Robinson Crusoe had never heard of aliens existing. When he saw their flying saucer descending from the sky, he decided that the angels were coming to collect his soul. However, the aliens denied having anything to do with God of whose existence them declared of never heard.

It took the aliens quite an effort to explain to Robinson Crusoe who they were and where they were coming from. They said that their star was not visible from the Earth. That it was not even in the Milky Way nor in any other galaxy in this universe. That they were from another universe but were sucked in by a black hole and then spat out in this universe. That it was extremely unlikely for them to find their way back.

Robinson Crusoe understood the aliens well. In many ways they were not different than him - castaways in a foreign and hostile universe. He hugged every one of them and to everyone he said not to despair. Then he invited them all to be his guests on the island as long as they wanted.

As Robinson Crusoe was making the invitation, it dawned on him that this was not a personal invitation anymore.
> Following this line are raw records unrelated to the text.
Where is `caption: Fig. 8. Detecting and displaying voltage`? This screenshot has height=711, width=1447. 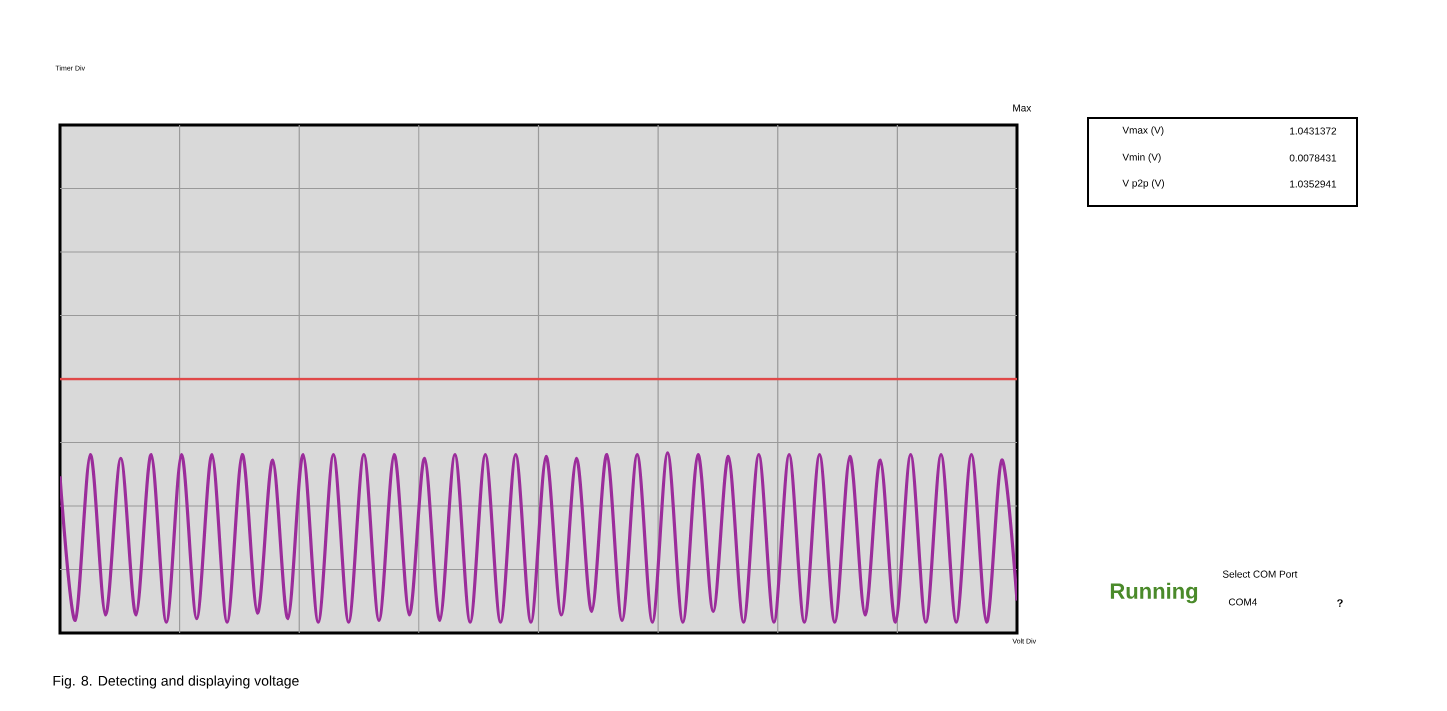 caption: Fig. 8. Detecting and displaying voltage is located at coordinates (176, 682).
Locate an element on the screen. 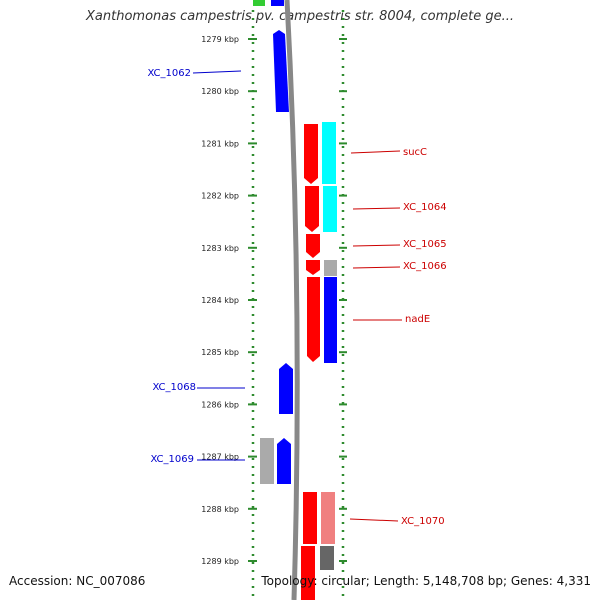 This screenshot has height=600, width=600. kbp-tick-label: 1284 kbp is located at coordinates (220, 300).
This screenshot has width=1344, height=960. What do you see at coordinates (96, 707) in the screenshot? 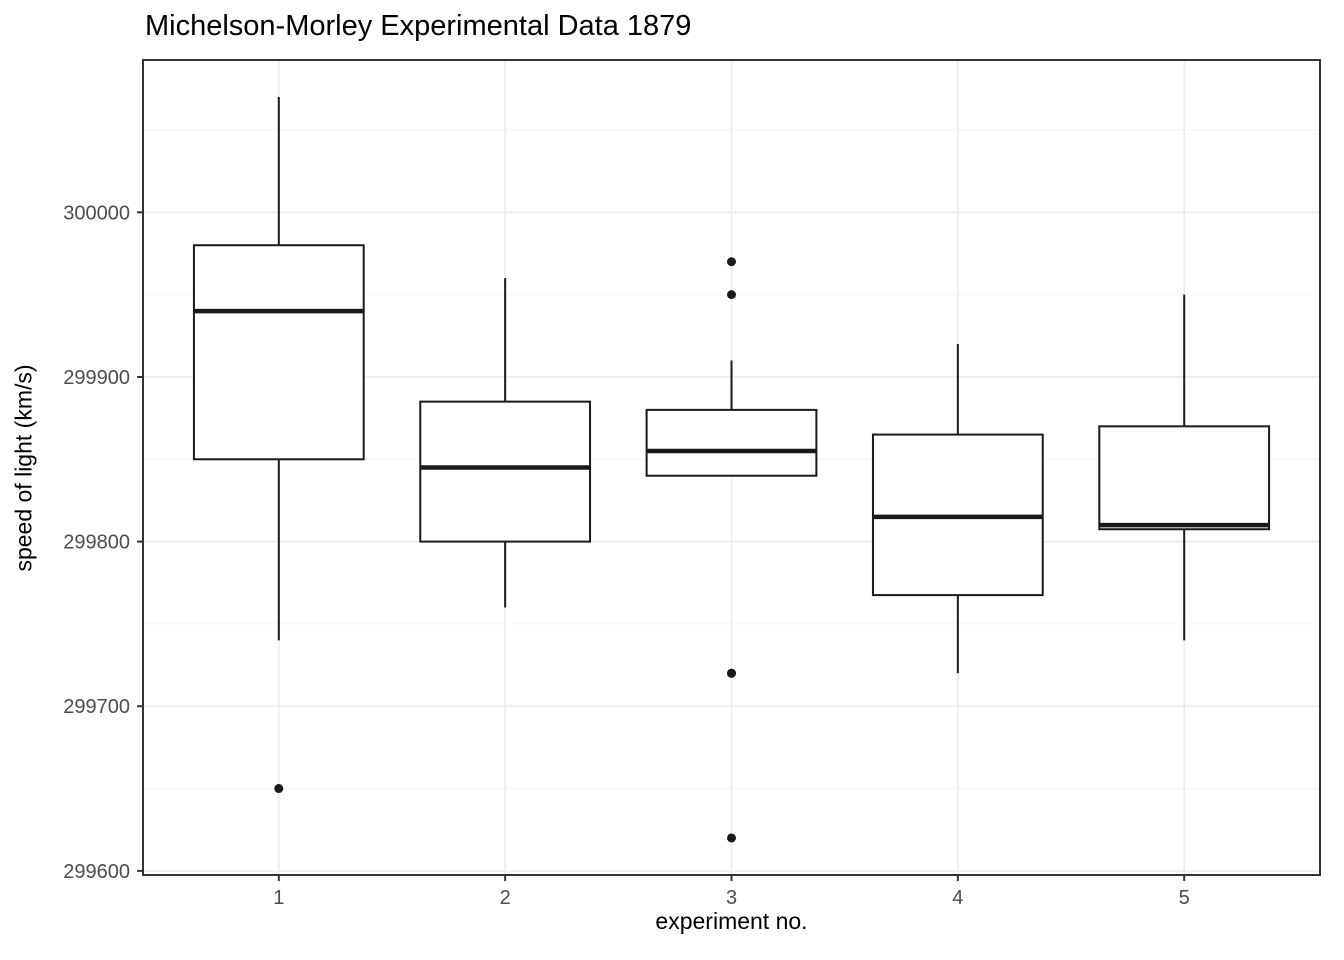
I see `y-tick-label: 299700` at bounding box center [96, 707].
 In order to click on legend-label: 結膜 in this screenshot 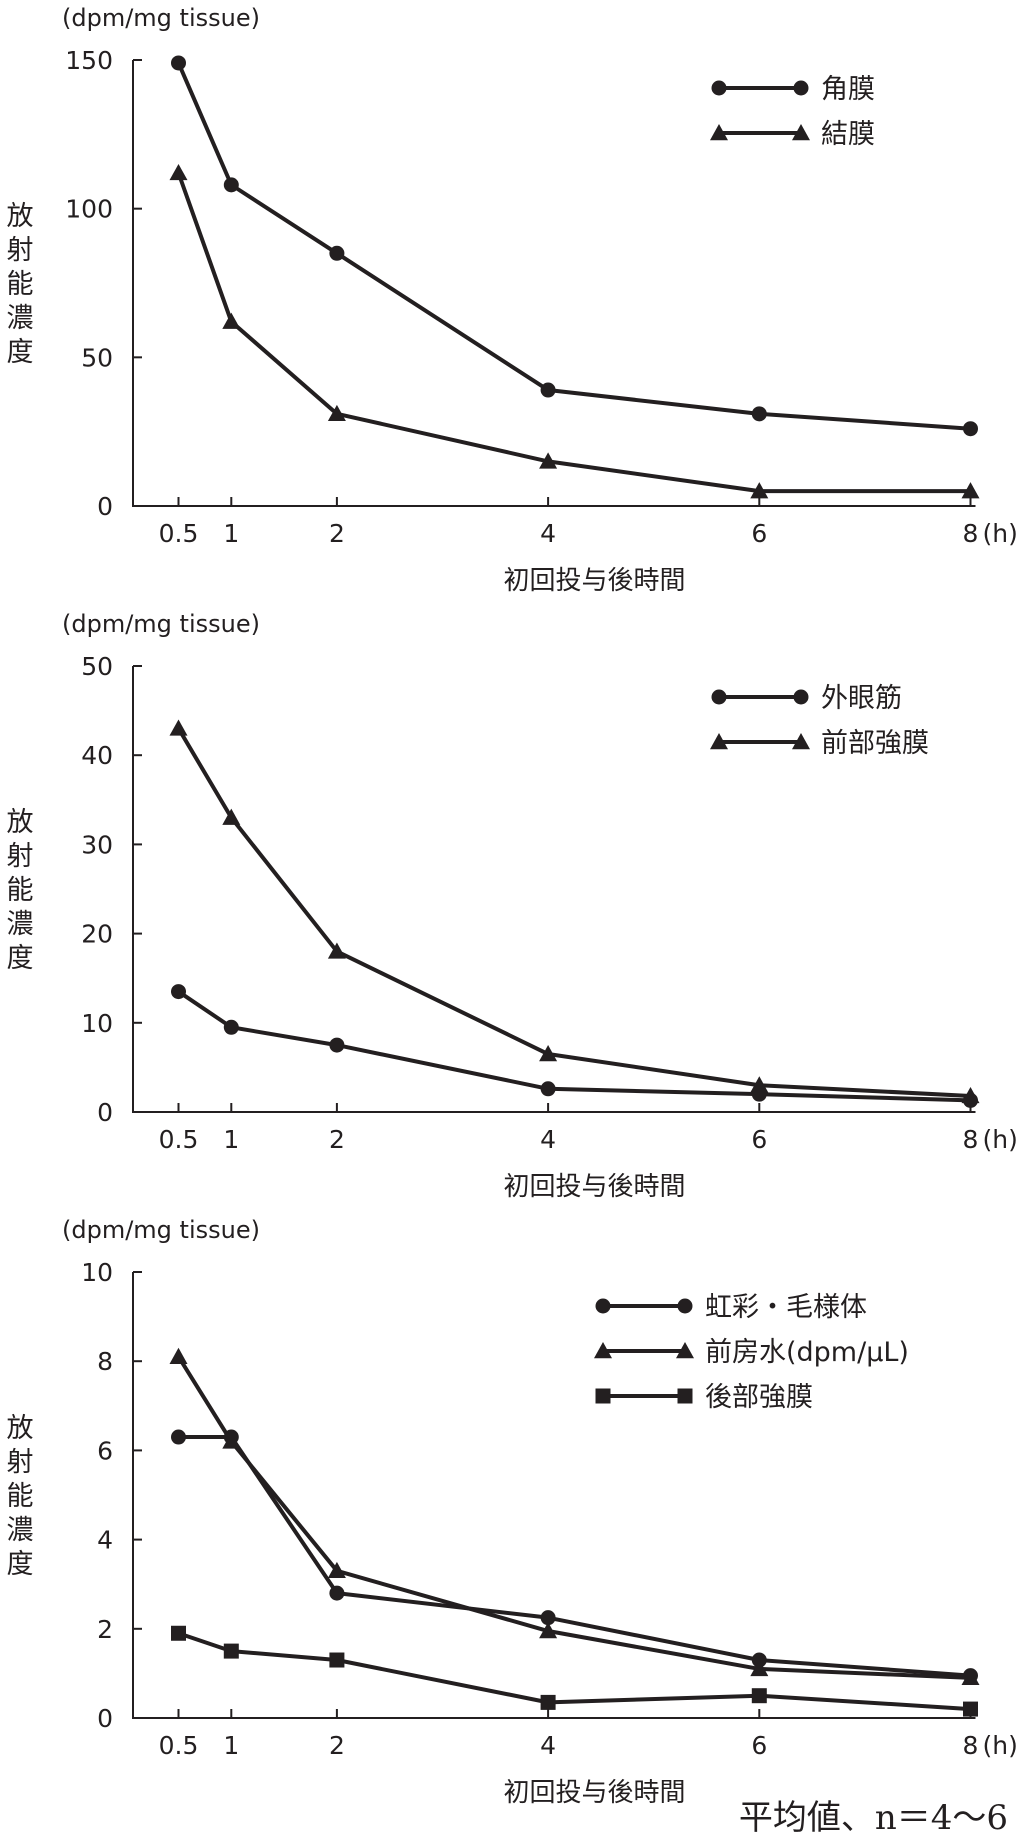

That in this moment he was representing not the whole of humanity, but each and every creature on this small planet and even all the living beings in the whole vast universe a universe made of more than one hundred billion galaxies many much bigger than The Milky Way.

Robinson Crusoe did not feel stranded on his tiny island any more. In some unknown before to him way, he felt extended. Myriad invisible rays suddenly were connecting him with everything and everyone in this universe and even beyond it - to another universe from which these creatures had come.

His kindness astonished the aliens. It made them stop feeling lost and lonely in the new universe. A newborn hope shone on them and for the first time they felt at ease. Gratefully, they accepted Robinson Crusoe's invitation, which he had gradually extended, first, to the whole planet, then to the whole of the Milky Way and, in the end, to the entire universe.